Collected data:
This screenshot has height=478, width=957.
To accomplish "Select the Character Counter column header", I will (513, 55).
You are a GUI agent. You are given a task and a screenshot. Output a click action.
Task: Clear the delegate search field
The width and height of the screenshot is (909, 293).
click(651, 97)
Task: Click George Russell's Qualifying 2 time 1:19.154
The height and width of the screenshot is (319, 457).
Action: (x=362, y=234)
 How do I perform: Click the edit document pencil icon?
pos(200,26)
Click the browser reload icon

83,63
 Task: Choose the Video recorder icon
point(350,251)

● Exercise description
Each line, starting with the one containing "The height and" and ending with the last line of the records above, should be reproduced exactly.

● Solution below
The height and width of the screenshot is (319, 457).
Action: (x=362, y=234)
 How do I perform: Click the edit document pencil icon?
pos(200,26)
Click the browser reload icon

83,63
 Task: Choose the Video recorder icon
point(350,251)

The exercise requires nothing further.